The next step is to choose a subsampling algorithm, alg and run the subsampling on vp and our chosen trial. In this case we are considering the second condition, trial2 and the Discretized Density Sampling (DDS) algorithm.

# First set the reference distributions for the considered states
dist1 = TransformedBeta(Beta = Beta(2,6), lb = 0.0, ub = 0.12)
dist4 = TransformedBeta(Beta = Beta(2,5), lb = 0.0, ub = 0.002)
dist5 = TransformedBeta(Beta = Beta(3,3), lb = 0.0, ub = 0.0001)

# Each reference distribution is assigned to a state and describes the desired distribution at timepoint t
ref = [
y1 => (dist = dist1, t = 20.0),
y4 => (dist = dist4, t = 20.0),
y5 => (dist = dist5, t = 20.0)
]

# Set the number of patients to subsample and define the DDS algorithm
subsample_population_size = 400
alg = DDS(reference = ref, n = subsample_population_size, nbins = 20)

# Run subsampling for the second condition
vp_sub = subsample(alg, vp, trial2)
Virtual population of size 400.
┌─────────────┬───────────┬─────────┐
│       y1(t) │        k1 │      k2 │
├─────────────┼───────────┼─────────┤
│     0.10148 │  0.284545 │  385.18 │
│   0.0454976 │ 0.0448214 │  309.31 │
│   0.0870328 │  0.132543 │ 318.926 │
│ 0.000195905 │   2.77156 │ 225.468 │
│   0.0974946 │  0.177184 │ 318.623 │
│   0.0844511 │  0.183531 │ 353.477 │
│   0.0236881 │ 0.0557557 │ 323.566 │
│    0.150068 │  0.203784 │ 364.075 │
│    0.100219 │ 0.0545585 │  389.94 │
│   0.0615442 │  0.176576 │ 282.144 │
│   0.0387392 │ 0.0475441 │ 203.244 │
│   0.0619486 │ 0.0599833 │ 350.541 │
│    0.107384 │  0.111168 │ 215.623 │
│   0.0596616 │  0.109347 │ 217.981 │
│    0.141064 │  0.147734 │ 394.873 │
│   0.0472182 │  0.120555 │ 235.432 │
│      ⋮      │     ⋮     │    ⋮    │
└─────────────┴───────────┴─────────┘
384 rows omitted


## Visualization

Finally, we can visualize the result of subsampling, by first simulating trial2 using the original vp and the subsampled vp_sub, and then plotting a histogram of the distribution of the considered states y1, y4 and y5.

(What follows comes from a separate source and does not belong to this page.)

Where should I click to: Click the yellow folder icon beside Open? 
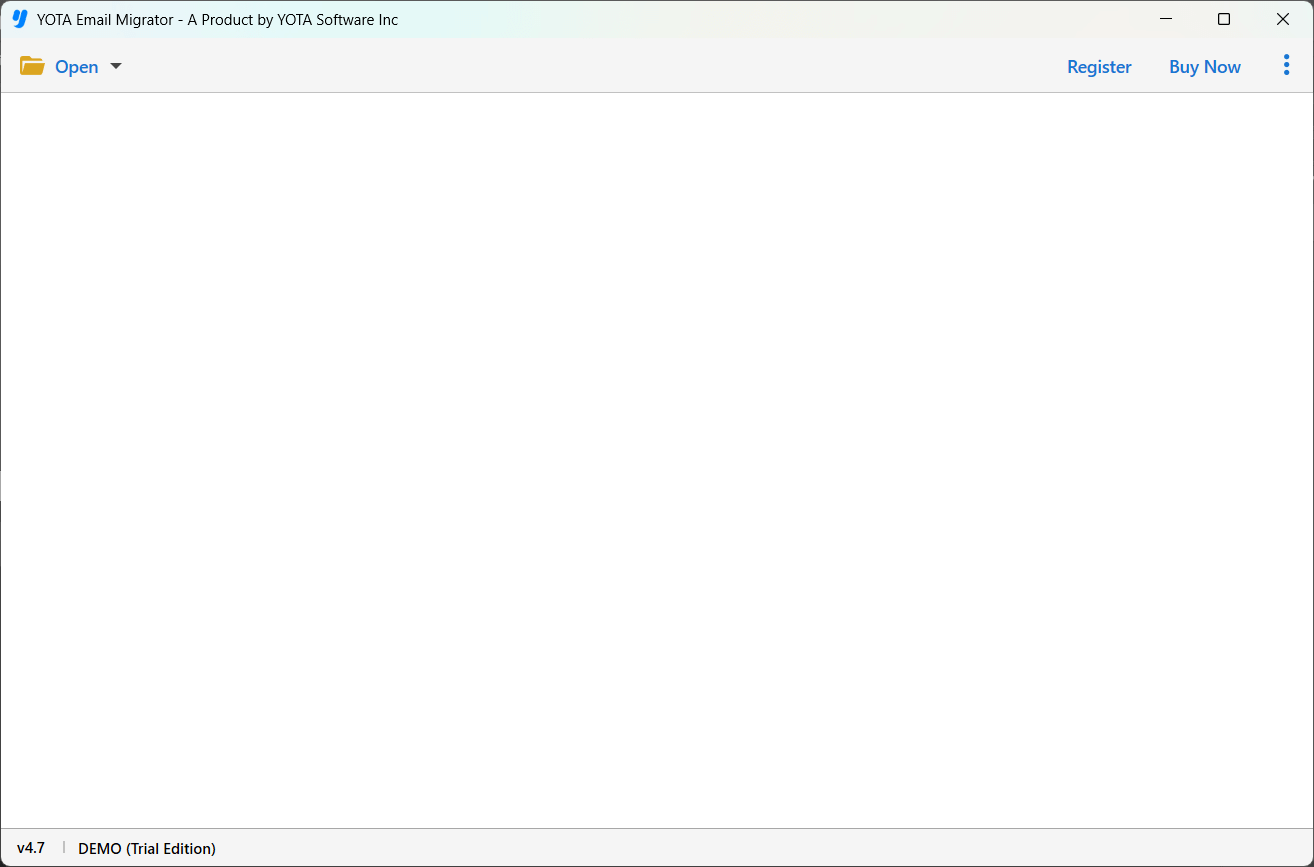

sim = solve_ensemble(vp, trial2)
df = [DataFrame(sol) for sol in sim]
data = reduce(append!, df)

sim_sub = solve_ensemble(vp_sub, trial2)
df_sub = [DataFrame(sol) for sol in sim_sub]
data_sub = reduce(append!, df_sub)

plt = map(ref) do r
state = first(r)
ref_info = last(r)
timestamp = ref_info.t
ref_dist = ref_info.dist
state_data = data[(data.timestamp .== timestamp), string(state)]
state_data_sub = data_sub[(data_sub.timestamp .== timestamp), string(state)]
histogram(state_data, normalize = true, nbins = 50, alpha = 0.3, label = "Plausible Population (PP)", title = string(state))
histogram!(state_data_sub, normalize = true, nbins = 50, alpha = 0.3, label = "Subsampled PP - Virtual Population")
histogram!(rand(ref_dist, 1_000), normalize = true, nbins = 50, alpha = 0.3, label = "Reference")
end
plot(plt..., layout = (3, 1), legendfontsize = 7)

As we can see from the plot, the subsampled Virtual Population is closer to the reference distribution for all three states than the original Plausible Population.